**WHAT YOU ARE ASKED TO DO**
Turn the material below, from the line containing "The width and" through the end, into a numbered list, skipping blank lines and leaving out the pictures.
□ □ □ □ □ □ □
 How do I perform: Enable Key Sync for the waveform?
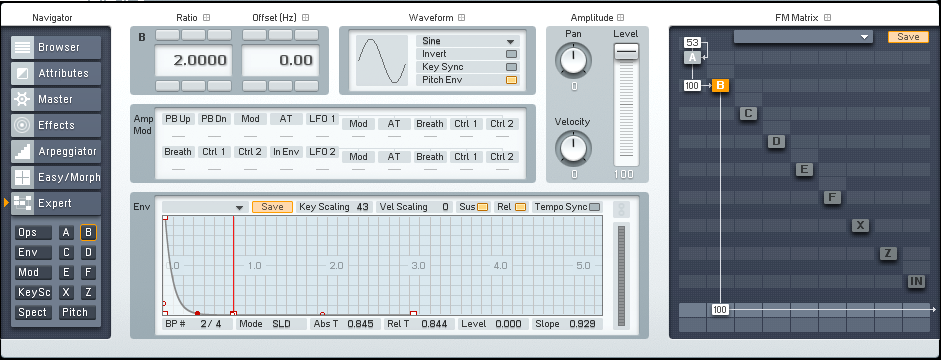pyautogui.click(x=511, y=67)
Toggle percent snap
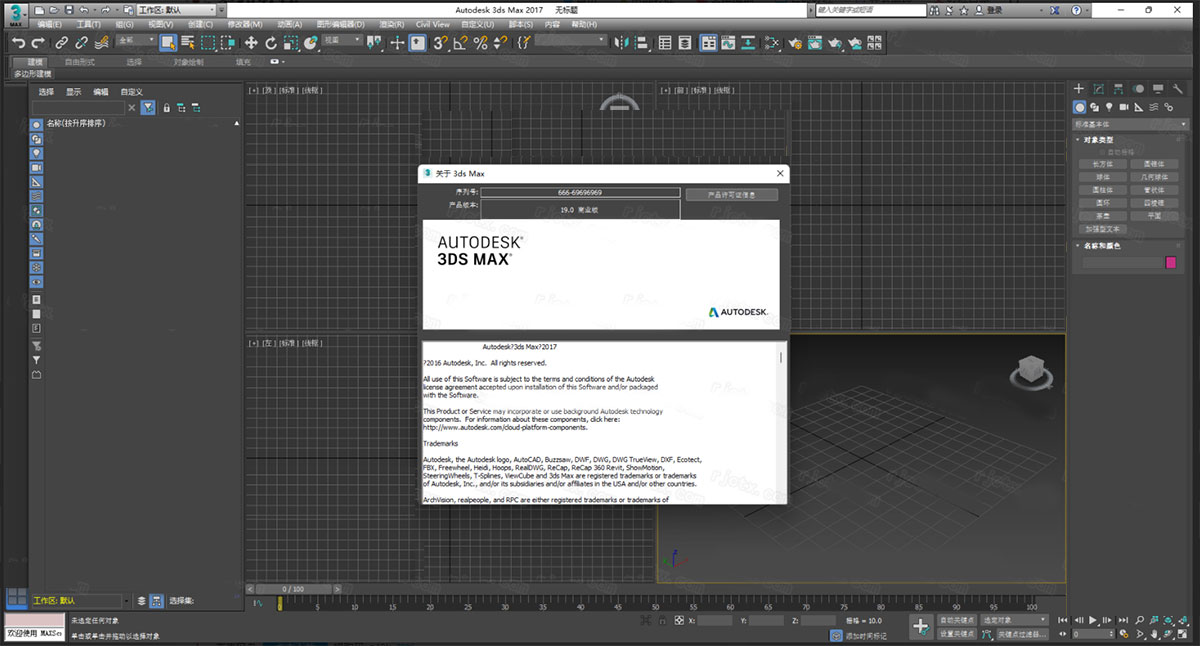 pos(480,42)
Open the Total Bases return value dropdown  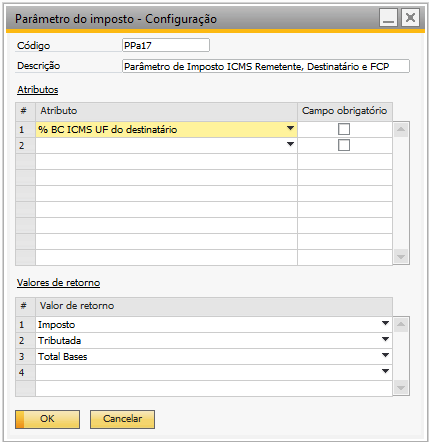click(385, 355)
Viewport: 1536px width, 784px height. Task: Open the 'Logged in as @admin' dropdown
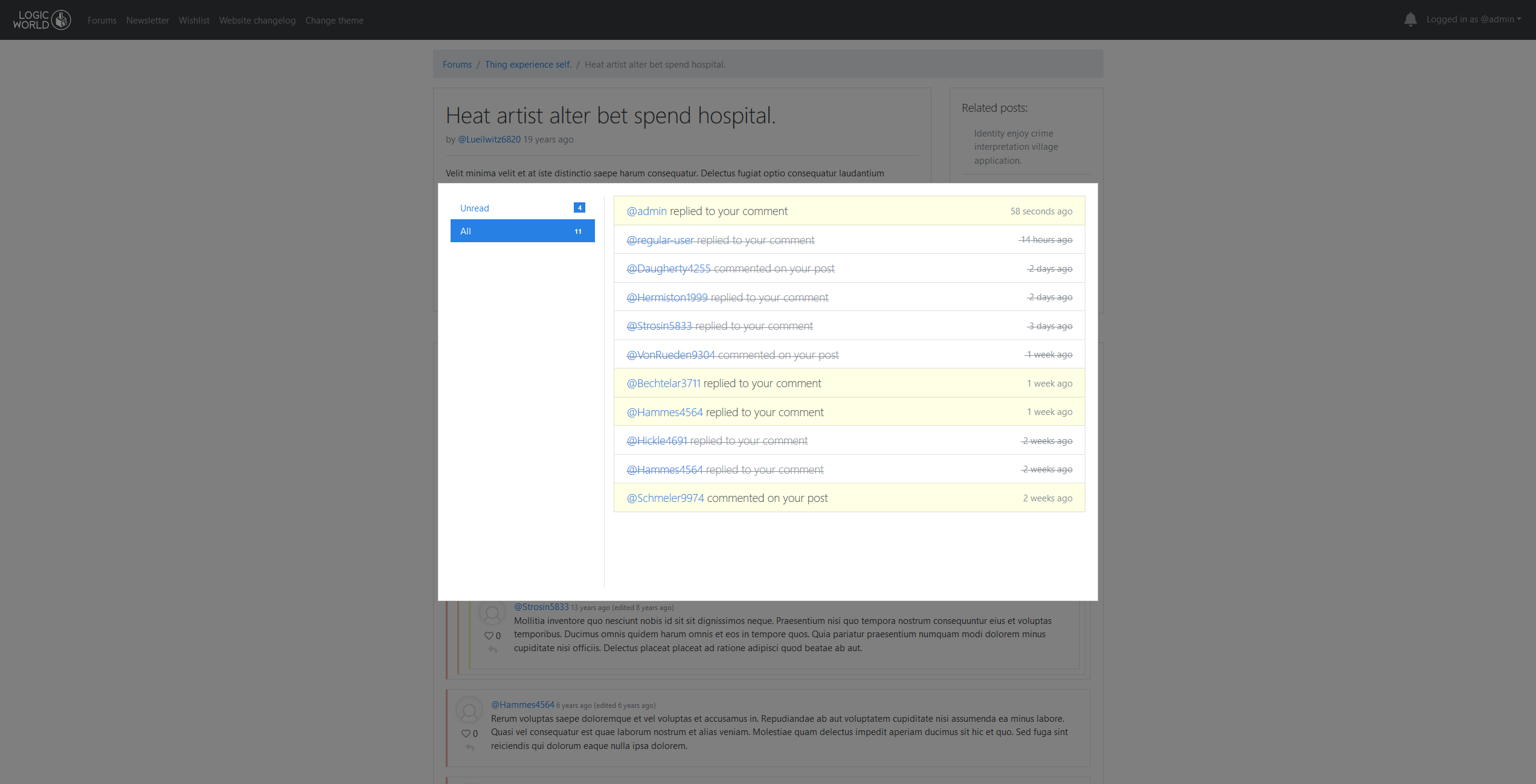tap(1473, 19)
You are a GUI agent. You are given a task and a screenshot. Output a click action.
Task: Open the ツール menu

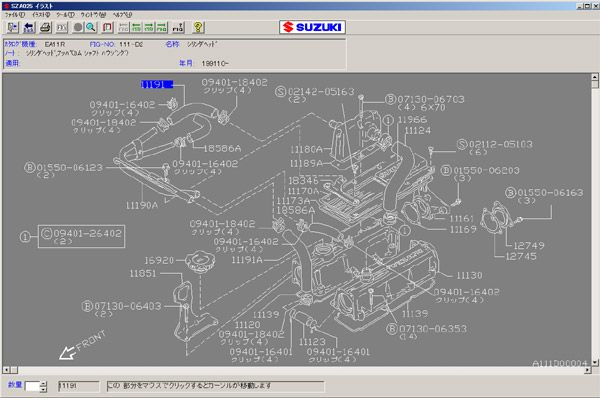(65, 15)
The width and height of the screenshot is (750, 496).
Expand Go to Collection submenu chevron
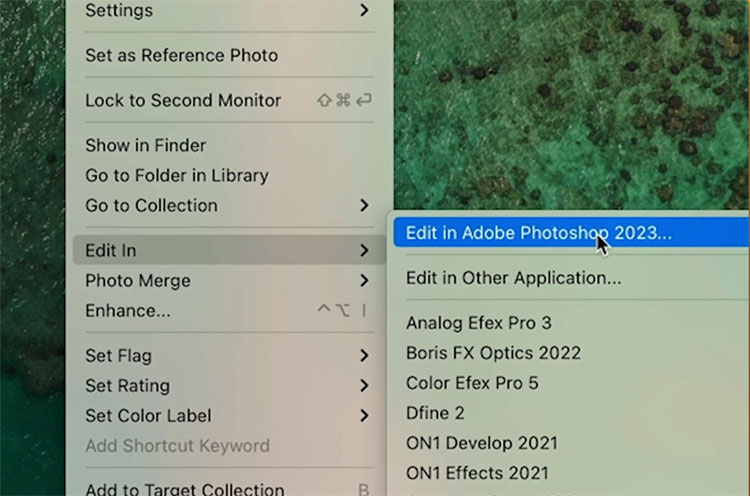tap(364, 206)
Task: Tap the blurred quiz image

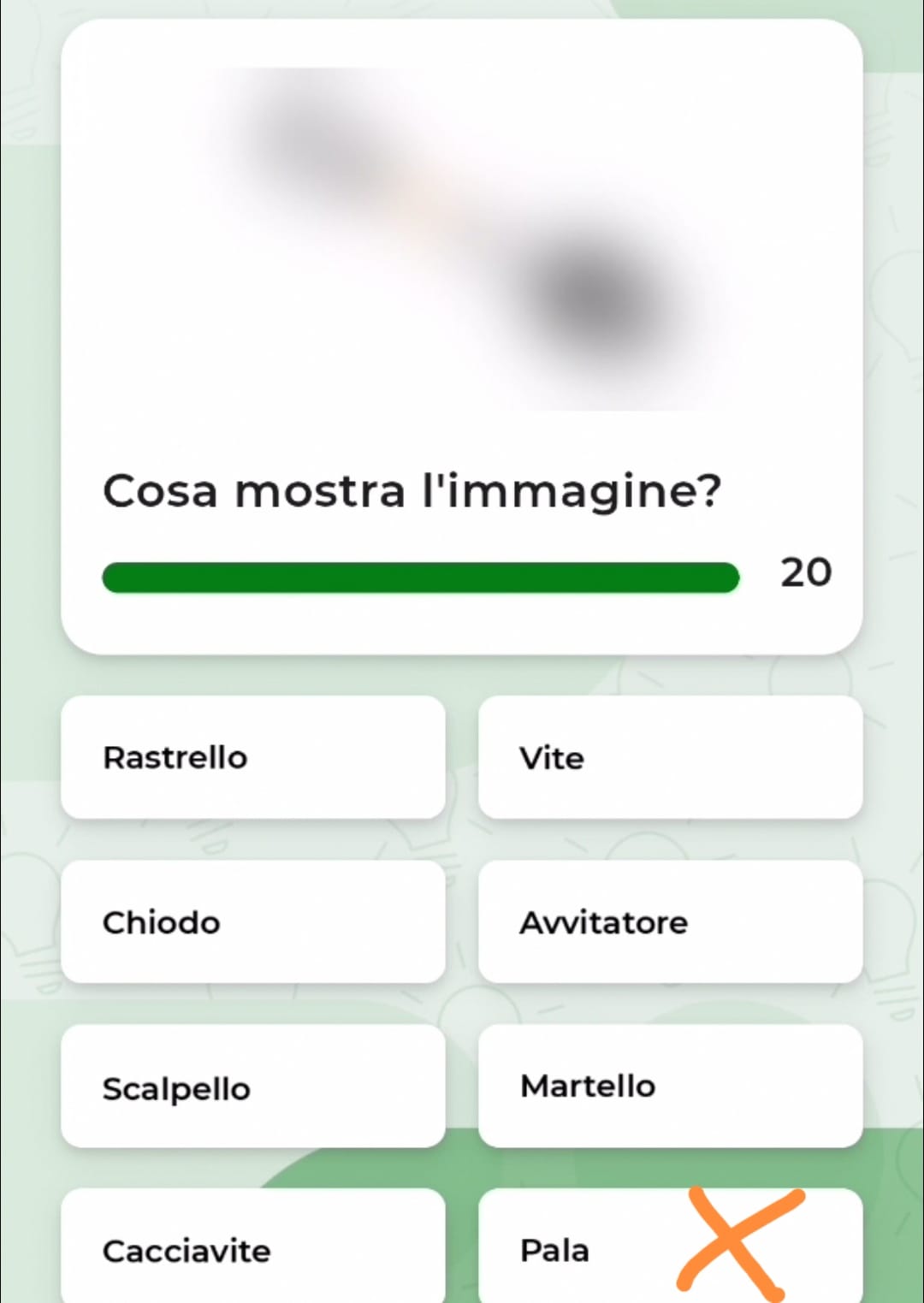Action: click(462, 240)
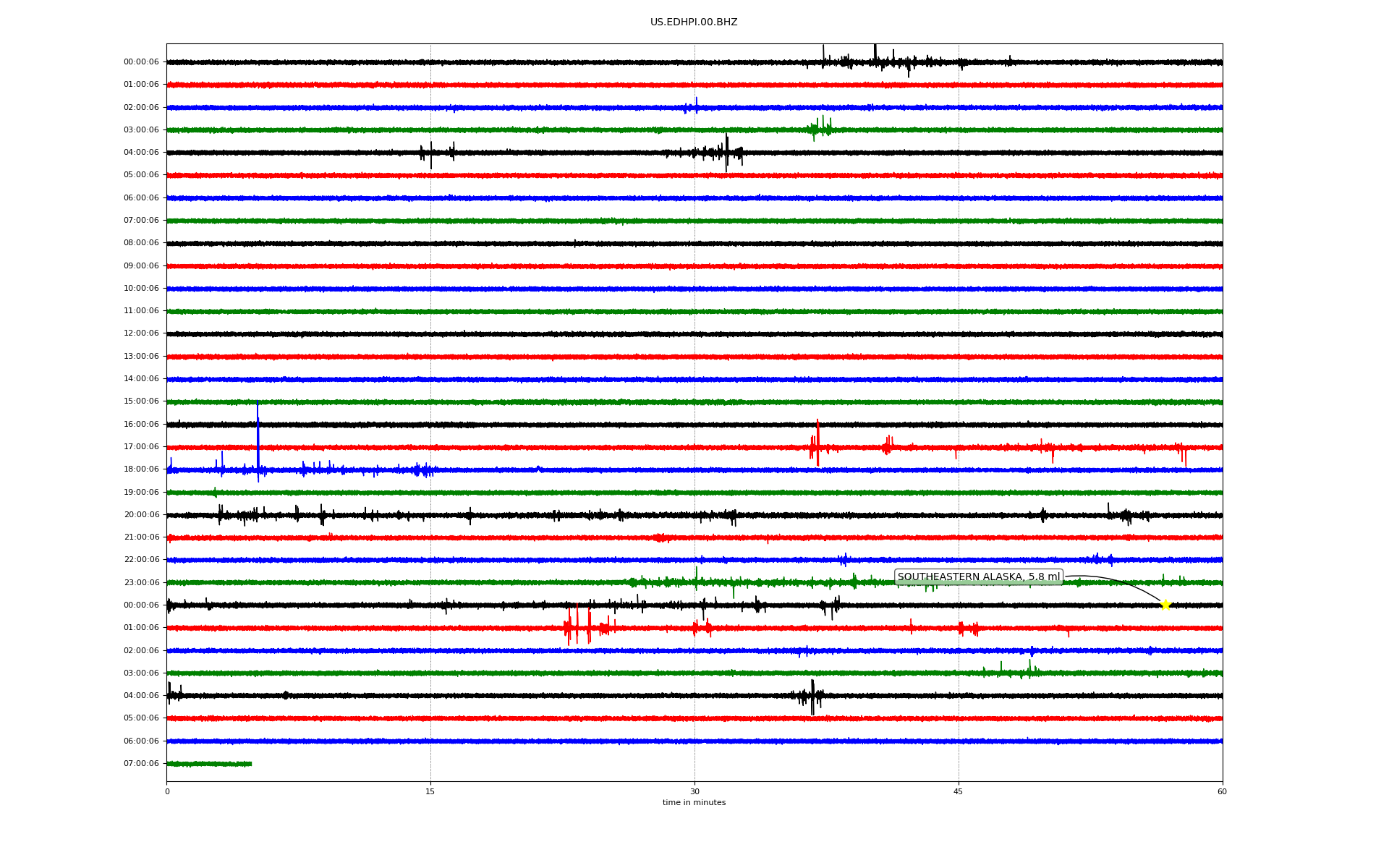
□ □ □ □ □ □ □
**TASK SOLUTION**
1. The width and height of the screenshot is (750, 496).
2. Expand Go to Collection submenu chevron
3. tap(364, 206)
4. Task: Tap the blurred quiz image
5. Action: click(462, 240)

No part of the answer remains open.